═════ Data for this exercise
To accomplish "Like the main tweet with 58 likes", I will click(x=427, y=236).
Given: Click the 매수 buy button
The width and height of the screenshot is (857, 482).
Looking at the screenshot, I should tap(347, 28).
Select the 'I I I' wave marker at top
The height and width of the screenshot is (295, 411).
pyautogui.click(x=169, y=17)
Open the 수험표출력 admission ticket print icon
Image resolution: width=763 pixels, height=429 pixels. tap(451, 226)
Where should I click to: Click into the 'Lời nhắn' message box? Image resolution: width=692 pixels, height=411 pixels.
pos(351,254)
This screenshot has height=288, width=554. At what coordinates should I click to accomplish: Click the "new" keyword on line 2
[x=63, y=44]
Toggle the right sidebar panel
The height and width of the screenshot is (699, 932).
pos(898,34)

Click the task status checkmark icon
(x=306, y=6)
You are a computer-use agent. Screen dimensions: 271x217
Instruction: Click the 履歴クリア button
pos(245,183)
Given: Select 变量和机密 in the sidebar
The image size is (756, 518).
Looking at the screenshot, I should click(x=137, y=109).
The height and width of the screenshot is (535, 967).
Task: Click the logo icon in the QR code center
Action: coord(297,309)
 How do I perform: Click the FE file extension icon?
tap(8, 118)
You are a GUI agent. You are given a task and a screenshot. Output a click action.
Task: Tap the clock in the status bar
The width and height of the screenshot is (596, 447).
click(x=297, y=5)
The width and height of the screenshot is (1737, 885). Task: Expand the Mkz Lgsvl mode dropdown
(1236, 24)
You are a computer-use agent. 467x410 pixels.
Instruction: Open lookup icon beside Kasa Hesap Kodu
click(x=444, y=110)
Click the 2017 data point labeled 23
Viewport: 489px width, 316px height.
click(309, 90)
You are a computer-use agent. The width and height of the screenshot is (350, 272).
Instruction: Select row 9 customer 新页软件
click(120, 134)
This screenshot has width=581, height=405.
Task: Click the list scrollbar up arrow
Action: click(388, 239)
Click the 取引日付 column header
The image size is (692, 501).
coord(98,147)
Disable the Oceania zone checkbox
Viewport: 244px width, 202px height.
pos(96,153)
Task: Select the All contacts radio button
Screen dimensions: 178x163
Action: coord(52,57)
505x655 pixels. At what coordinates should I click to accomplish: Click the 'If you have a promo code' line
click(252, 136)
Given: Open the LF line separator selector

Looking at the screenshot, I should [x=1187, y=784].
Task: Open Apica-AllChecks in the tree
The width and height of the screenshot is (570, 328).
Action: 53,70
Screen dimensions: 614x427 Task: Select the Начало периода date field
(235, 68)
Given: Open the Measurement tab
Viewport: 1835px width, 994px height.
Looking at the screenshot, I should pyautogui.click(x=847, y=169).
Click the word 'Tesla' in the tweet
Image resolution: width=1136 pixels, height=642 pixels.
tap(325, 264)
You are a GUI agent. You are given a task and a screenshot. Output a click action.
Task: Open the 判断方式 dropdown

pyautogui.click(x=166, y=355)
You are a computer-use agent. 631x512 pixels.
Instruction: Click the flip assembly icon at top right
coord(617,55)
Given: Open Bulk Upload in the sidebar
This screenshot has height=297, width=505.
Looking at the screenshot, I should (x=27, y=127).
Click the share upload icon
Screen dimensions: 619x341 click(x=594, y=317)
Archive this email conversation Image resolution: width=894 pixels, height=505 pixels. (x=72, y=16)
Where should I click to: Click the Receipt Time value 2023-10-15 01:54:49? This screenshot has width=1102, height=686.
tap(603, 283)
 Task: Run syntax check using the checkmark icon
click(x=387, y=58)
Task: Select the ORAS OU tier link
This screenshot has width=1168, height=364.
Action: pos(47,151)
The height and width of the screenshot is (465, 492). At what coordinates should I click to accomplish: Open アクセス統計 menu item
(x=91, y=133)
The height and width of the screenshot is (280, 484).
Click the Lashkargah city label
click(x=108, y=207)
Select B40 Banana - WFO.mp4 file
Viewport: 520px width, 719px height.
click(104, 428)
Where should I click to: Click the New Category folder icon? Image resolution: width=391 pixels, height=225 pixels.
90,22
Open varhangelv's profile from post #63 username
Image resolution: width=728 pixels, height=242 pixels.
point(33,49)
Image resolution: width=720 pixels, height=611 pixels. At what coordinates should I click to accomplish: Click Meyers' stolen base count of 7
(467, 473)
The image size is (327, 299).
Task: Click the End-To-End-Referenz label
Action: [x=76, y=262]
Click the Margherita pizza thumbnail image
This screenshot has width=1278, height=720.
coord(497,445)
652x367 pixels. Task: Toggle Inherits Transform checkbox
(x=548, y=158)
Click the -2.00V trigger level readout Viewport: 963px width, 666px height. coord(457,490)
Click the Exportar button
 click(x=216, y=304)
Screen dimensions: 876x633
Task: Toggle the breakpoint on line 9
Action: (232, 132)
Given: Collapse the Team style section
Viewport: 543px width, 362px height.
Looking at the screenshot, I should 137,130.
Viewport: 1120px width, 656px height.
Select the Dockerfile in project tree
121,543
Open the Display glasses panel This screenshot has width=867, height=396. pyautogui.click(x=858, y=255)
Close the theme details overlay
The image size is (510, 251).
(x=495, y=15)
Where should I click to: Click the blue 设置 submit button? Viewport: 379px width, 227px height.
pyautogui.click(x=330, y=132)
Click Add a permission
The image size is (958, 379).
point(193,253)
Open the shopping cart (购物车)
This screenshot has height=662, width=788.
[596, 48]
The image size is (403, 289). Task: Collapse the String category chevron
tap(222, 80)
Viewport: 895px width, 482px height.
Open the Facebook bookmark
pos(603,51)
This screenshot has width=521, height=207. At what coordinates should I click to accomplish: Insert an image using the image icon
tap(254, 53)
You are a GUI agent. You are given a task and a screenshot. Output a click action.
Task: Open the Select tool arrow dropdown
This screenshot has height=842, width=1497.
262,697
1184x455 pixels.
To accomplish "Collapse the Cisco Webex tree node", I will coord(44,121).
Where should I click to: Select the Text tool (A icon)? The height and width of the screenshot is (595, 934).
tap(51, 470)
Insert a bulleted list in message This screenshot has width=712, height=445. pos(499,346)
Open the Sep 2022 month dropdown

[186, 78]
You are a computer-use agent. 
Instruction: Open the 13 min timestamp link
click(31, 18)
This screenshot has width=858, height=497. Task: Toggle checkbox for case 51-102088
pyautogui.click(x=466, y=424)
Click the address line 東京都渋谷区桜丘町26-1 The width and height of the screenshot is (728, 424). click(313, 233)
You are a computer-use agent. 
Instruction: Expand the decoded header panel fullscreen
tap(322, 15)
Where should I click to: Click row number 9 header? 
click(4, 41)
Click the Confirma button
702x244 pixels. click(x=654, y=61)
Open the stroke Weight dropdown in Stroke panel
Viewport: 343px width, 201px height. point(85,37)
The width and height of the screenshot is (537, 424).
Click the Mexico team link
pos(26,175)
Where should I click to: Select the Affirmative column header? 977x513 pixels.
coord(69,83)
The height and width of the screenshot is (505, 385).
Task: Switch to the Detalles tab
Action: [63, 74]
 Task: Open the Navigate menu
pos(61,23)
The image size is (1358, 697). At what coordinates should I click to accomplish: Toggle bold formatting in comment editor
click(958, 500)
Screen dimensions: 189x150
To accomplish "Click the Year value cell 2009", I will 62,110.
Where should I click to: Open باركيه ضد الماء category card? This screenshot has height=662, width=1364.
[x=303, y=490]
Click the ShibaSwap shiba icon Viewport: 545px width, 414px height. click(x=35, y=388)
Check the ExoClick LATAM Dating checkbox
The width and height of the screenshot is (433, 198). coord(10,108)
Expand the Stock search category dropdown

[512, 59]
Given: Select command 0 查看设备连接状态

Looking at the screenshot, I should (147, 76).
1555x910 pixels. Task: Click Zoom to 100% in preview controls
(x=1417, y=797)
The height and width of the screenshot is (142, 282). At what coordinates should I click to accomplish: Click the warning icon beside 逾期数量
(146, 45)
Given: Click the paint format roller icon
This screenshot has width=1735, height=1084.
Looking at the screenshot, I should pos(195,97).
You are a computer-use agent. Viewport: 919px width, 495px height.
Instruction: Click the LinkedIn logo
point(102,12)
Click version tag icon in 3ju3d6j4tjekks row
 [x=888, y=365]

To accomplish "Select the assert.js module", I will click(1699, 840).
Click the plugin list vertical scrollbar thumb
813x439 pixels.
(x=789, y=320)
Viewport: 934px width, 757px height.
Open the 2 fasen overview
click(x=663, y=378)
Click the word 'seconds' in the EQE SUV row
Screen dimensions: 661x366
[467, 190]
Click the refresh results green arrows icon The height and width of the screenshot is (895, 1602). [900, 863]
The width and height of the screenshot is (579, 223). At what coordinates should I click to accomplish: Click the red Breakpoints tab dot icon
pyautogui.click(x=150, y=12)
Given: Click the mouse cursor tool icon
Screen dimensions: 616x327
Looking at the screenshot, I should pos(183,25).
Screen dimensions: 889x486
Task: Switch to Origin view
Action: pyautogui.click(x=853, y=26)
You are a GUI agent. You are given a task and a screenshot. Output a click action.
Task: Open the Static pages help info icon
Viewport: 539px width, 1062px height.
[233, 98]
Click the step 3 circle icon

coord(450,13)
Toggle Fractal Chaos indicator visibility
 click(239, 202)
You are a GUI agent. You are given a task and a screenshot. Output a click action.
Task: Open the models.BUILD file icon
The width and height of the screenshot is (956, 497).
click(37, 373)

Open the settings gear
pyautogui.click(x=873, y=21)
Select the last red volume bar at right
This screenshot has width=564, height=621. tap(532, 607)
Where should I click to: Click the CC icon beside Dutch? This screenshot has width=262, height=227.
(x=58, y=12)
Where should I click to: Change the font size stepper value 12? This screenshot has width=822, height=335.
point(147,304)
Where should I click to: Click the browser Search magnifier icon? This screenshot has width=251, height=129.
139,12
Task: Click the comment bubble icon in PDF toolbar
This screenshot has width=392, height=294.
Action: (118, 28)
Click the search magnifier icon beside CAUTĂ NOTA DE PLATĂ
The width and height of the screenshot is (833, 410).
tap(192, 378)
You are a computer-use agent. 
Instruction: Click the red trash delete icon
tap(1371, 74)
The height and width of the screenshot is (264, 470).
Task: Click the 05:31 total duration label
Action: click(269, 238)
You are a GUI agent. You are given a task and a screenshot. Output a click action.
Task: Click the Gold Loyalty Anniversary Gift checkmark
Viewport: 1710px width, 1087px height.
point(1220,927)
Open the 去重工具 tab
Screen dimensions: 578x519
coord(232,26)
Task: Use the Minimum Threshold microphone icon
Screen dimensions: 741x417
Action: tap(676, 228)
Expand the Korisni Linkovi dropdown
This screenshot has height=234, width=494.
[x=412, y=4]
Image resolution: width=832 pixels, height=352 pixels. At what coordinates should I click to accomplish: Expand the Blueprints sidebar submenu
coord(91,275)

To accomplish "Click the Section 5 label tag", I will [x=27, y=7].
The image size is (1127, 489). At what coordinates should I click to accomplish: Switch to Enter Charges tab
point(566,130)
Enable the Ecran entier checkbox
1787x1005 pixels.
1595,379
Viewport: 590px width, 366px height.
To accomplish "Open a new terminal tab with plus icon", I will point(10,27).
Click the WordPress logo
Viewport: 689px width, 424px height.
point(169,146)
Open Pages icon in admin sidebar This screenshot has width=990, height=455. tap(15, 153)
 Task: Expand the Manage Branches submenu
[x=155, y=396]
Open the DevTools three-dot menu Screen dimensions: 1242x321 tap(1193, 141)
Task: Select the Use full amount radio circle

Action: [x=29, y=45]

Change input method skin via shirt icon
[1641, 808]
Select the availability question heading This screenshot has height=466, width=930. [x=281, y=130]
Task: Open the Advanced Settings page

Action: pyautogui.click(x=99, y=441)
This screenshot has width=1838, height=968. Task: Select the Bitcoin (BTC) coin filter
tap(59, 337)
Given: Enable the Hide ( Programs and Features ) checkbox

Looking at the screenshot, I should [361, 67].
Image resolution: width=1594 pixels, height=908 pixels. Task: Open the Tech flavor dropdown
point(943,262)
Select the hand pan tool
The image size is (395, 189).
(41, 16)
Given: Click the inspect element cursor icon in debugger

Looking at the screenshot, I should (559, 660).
══════════
Directive -> Format the material as a JSON list of strings with one string per line and blank lines omitted. Start at the line that has "The height and width of the screenshot is (280, 484)." and end after the line that has "I will coord(44,121).", including both of them.

Response below ->
[
  "The height and width of the screenshot is (280, 484).",
  "Click the Lashkargah city label",
  "click(x=108, y=207)",
  "Select B40 Banana - WFO.mp4 file",
  "Viewport: 520px width, 719px height.",
  "click(104, 428)",
  "Where should I click to: Click the New Category folder icon? Image resolution: width=391 pixels, height=225 pixels.",
  "90,22",
  "Open varhangelv's profile from post #63 username",
  "Image resolution: width=728 pixels, height=242 pixels.",
  "point(33,49)",
  "Image resolution: width=720 pixels, height=611 pixels. At what coordinates should I click to accomplish: Click Meyers' stolen base count of 7",
  "(467, 473)",
  "The image size is (327, 299).",
  "Task: Click the End-To-End-Referenz label",
  "Action: [x=76, y=262]",
  "Click the Margherita pizza thumbnail image",
  "This screenshot has width=1278, height=720.",
  "coord(497,445)",
  "652x367 pixels. Task: Toggle Inherits Transform checkbox",
  "(x=548, y=158)",
  "Click the -2.00V trigger level readout Viewport: 963px width, 666px height. coord(457,490)",
  "Click the Exportar button",
  " click(x=216, y=304)",
  "Screen dimensions: 876x633",
  "Task: Toggle the breakpoint on line 9",
  "Action: (232, 132)",
  "Given: Collapse the Team style section",
  "Viewport: 543px width, 362px height.",
  "Looking at the screenshot, I should 137,130.",
  "Viewport: 1120px width, 656px height.",
  "Select the Dockerfile in project tree",
  "121,543",
  "Open the Display glasses panel This screenshot has width=867, height=396. pyautogui.click(x=858, y=255)",
  "Close the theme details overlay",
  "The image size is (510, 251).",
  "(x=495, y=15)",
  "Where should I click to: Click the blue 设置 submit button? Viewport: 379px width, 227px height.",
  "pyautogui.click(x=330, y=132)",
  "Click Add a permission",
  "The image size is (958, 379).",
  "point(193,253)",
  "Open the shopping cart (购物车)",
  "This screenshot has height=662, width=788.",
  "[596, 48]",
  "The image size is (403, 289). Task: Collapse the String category chevron",
  "tap(222, 80)",
  "Viewport: 895px width, 482px height.",
  "Open the Facebook bookmark",
  "pos(603,51)",
  "This screenshot has width=521, height=207. At what coordinates should I click to accomplish: Insert an image using the image icon",
  "tap(254, 53)",
  "You are a GUI agent. You are given a task and a screenshot. Output a click action.",
  "Task: Open the Select tool arrow dropdown",
  "This screenshot has height=842, width=1497.",
  "262,697",
  "1184x455 pixels.",
  "To accomplish \"Collapse the Cisco Webex tree node\", I will coord(44,121)."
]